After the highs of Mitre 10 Cup-level competition, it's back to the future for Steelform Wanganui tomorrow down in Masterton for the first of two non-first class preseason matches.
Wanganui coach Jason Caskey will look to put the wider squad out in the first line against Wairarapa Bush on the fast-running artificial turf at Memorial Park, giving several of the youngsters more of a chance to press their claims with South Canterbury looming for the start of the 2018 Mitre 10 Heartland Championship in two weeks.
Some of the changes will be necessities as second-five Penijamini Nabainivalu walked gingerly off the pitch at Hawera on Saturday and was still a little stiff at Tuesday training, while after equalling the WRFU record of five Ranfurly Shield appearances, veteran winger Cameron Crowley suffered rib cartilage damage and will need at least 2-3 weeks on the sideline.
One bright spot is backline general Craig Clare is all set to return, having been precautionary rested for the Taranaki game to get over the last of his niggling injuries, with Clare desperately unlucky to get hurt just before all three Shield challenges for Wanganui since 2016.
"Might be lucky to have him back next year, you never know," said Caskey.
Having had a taste of the big time, players like utility Josh Fifita, who was fizzing after his debut off the bench, is likely to get more game minutes, along with the young reserve forwards Dylan Gallien, Wiremu Cottrell and Peter Travis Hay-Horton.

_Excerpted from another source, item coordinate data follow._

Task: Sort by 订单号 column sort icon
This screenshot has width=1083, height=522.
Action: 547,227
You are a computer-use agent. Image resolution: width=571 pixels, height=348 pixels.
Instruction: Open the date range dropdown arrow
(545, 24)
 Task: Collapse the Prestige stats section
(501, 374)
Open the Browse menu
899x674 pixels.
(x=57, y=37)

Caskey will also look to make an accommodation for the likes of talented halves player Tyler Rogers-Holden and promising lock/flanker Jackson Campbell.
Loose forward Cade Robinson, who cracked the bench for Wanganui at the end of last season, has only just got back into running and will need a couple more weeks before he can resume contact training, likely meaning game time with the Development XV.

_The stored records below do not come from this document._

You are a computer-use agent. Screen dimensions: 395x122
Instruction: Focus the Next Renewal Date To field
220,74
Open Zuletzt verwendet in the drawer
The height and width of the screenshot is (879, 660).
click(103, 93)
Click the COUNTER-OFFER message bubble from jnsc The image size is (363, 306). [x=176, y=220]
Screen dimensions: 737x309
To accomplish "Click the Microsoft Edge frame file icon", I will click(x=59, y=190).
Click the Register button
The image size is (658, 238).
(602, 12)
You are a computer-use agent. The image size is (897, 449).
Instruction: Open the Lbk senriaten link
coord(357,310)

"I think they enjoyed themselves, and they'll be happy they put in a good show. It's always more enjoyable when you're competitive," said Caskey of the youngsters efforts against Taranaki.
Another committed performance in an August Ranfurly Shield challenge, as they did against Waikato in 2016, raises the interesting Fantasy Rugby scenario of how a full-strength Wanganui side would go against other professional teams.
The mandatory Shield challenge for winning the Meads Cup means Wanganui are always pitted against stronger sides – those in the top flight Mitre 10 Cup Premiership grade, and in the case of Canterbury the national champions.
But honest efforts on defence in 2016 and last weekend makes Caskey consider how his team would fare against the lower tier sides in the Championship grade, such as Southland, who were winless in 2017, or Hawke's Bay, who only won one game other than against Southland.
Facing certain teams in August who do not have the depth of a Canterbury or Taranaki "would be interesting", Caskey said.
"It might not be too big of a gap."
What Wanganui did learn against Taranaki is they need more structure in the outside backline defence, which was also targeted by Bay of Plenty during the 'Game of 3 Halves' on July 27.
Nabainivalu, centre Kameli Kuruyabaki and the debutantes in winger Harry Symes and fullback Shandon Scott don't quite have cohesion together yet and the home side pounced on that in Hawera.
"We'll fix that pretty easily, it was a little bit of a disconnect between second-five and centre, and then the winger being a little deep," said Caskey.
"I think Kameli learnt a fair bit during the game. He came right, to his credit."
After Meads Cup semifinal appearances in 2015-16, Wairarapa Bush fell off the pace last season with just one victory, despite a settled team and the inclusion of former All Black Piri Weepu.
They have a pretty quick turnaround tomorrow after playing a Tuesday night fixture against the New Zealand Army team at Memorial Park.
Despite leading 21-5 at halftime, Wairarapa Bush were pushed by the soldiers in the second stanza, losing 43-38.
Kickoff in Masterton tomorrow is at 1.30pm.